November 28th 2013, by Gavin
Last week, I presented at a global wine conference in London, called Wine Vision. One presentation was on the ‘trials and tribulations of selling direct’, the other on digital communications, as part of a panel.
There were a few things to be gleaned from the event, other than the obvious networking thing (and, my word, there are some brilliant people in the wine trade):
One, if you want to fill a room, talk about how digital and social media can work for business. Two, that the US and China are the growing markets for wine.
Which brings me onto the news story about the global wine shortage. We’ve had numerous messages from friends who are concerned that wine is about to run out.
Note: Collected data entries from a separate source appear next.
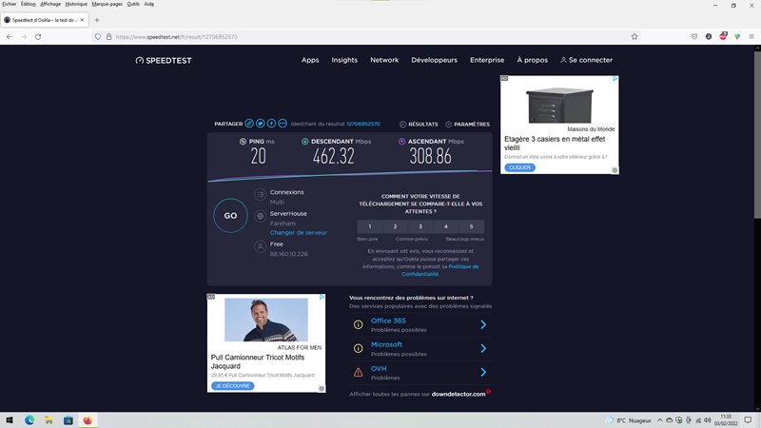Expand Office 365 problems entry
Viewport: 761px width, 428px height.
pos(483,324)
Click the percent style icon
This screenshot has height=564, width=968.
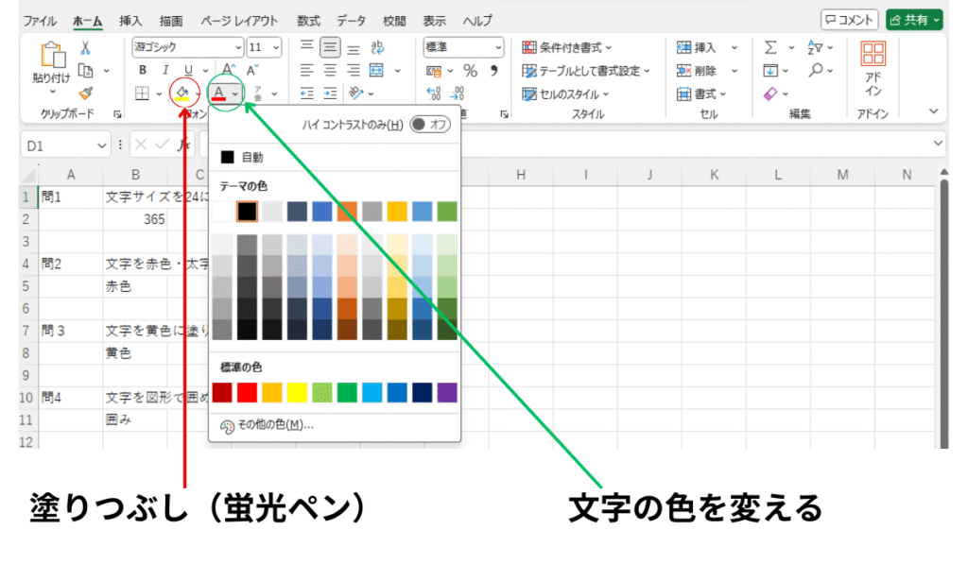[x=470, y=71]
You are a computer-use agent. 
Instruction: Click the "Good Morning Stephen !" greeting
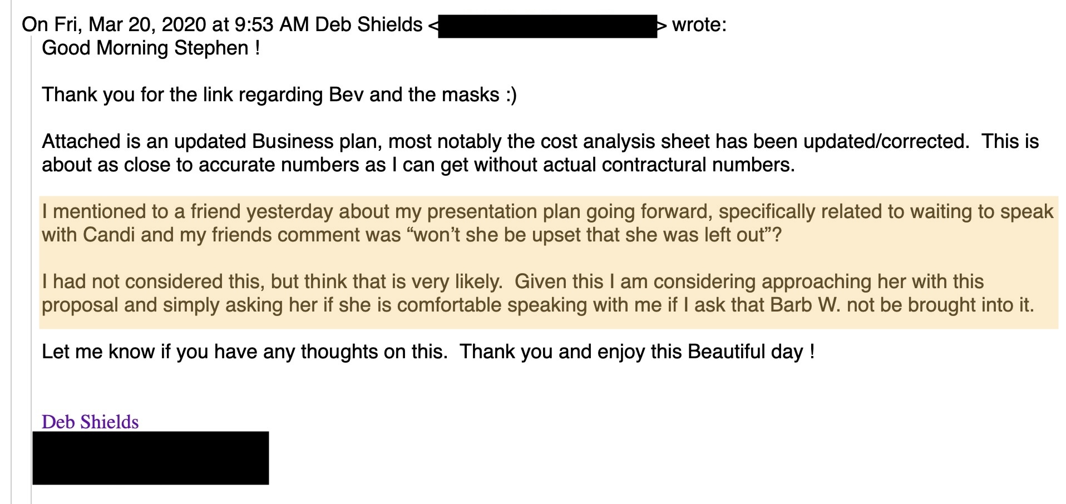click(x=151, y=48)
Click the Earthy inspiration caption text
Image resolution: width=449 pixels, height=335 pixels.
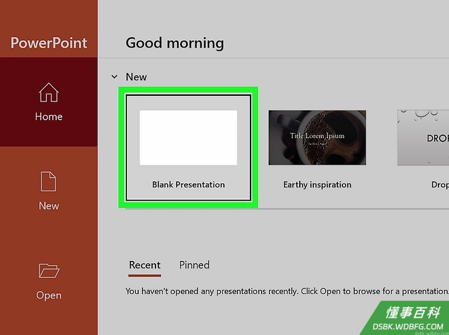click(317, 184)
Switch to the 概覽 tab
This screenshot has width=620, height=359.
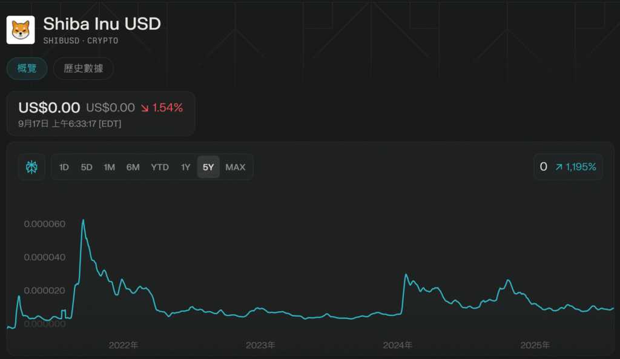[x=27, y=68]
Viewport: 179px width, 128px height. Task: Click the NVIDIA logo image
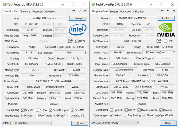point(166,30)
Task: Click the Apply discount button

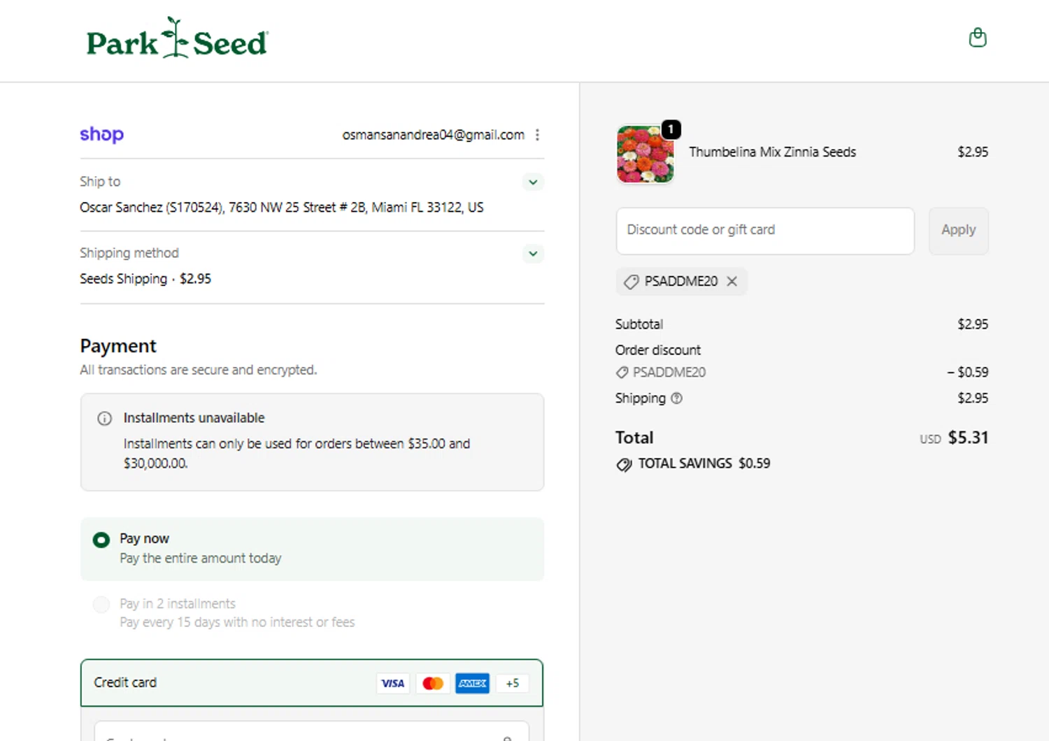Action: tap(958, 230)
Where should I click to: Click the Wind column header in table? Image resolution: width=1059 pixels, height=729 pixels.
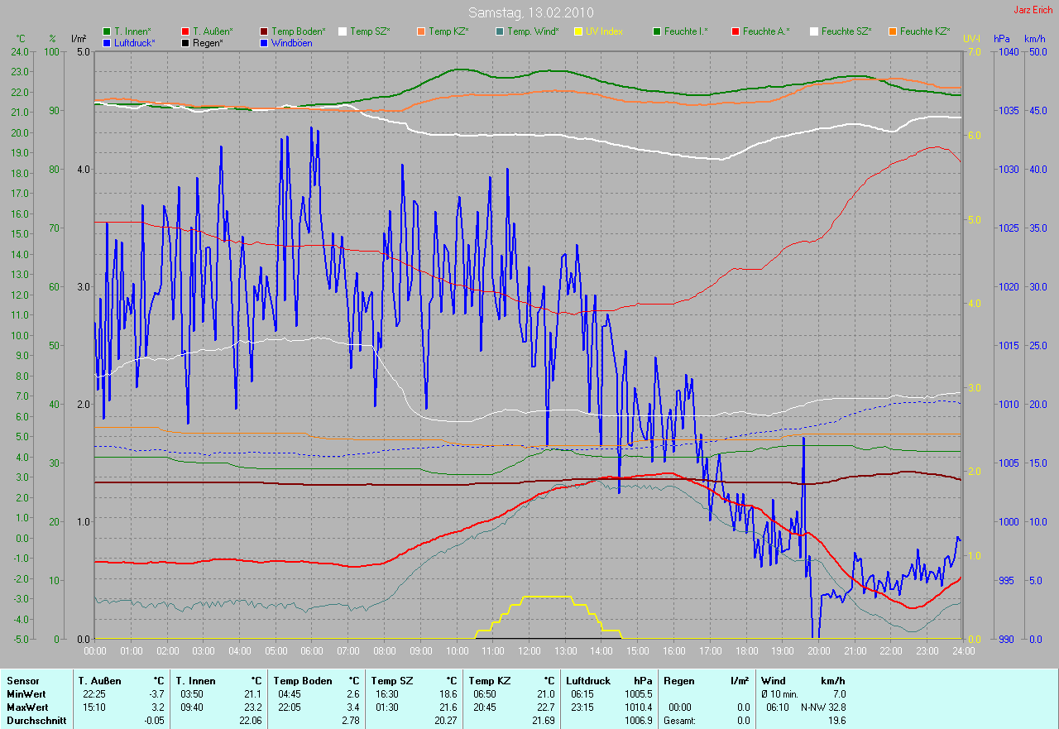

Don’t worry, it isn’t, but there are some interesting points to come out of the detailed report by Morgan Stanley Research.
You can download the 77-page, 1.3mb pdf here. It reads like a massive Infographic.
The report made the mainstream news because of some fairly startling observations about a ’global shortfall’. Here’s the executive summary (page 3):
- ‘Global wine production peaked in 2004 and continues to decline. In 2012, production declined to its lowest level in 40+ years. Global consumption inflected (?) in 2010 and continued growing in 2011 and 2012.’
- ‘Global under-supply is at its deepest level in more than 40 years. Data suggests there may be insufficient supply to meet demand in coming years, as current vintages are released.’
- ‘In the past couple of years, production declines have continued in France, Spain and Italy and new world production has peaked.’
- ‘The French remain the largest consumers of wine, with consumption maintaining a positive trend since 2010, following decades of decline. The US is now a very close second.’
- ‘The US and China are the main drivers of consumption growth globally.’
My experience of late, both here in Bordeaux and at the event in London, certainly supports that last point. (China came from nowhere to become the largest export market for Bordeaux in only five years.)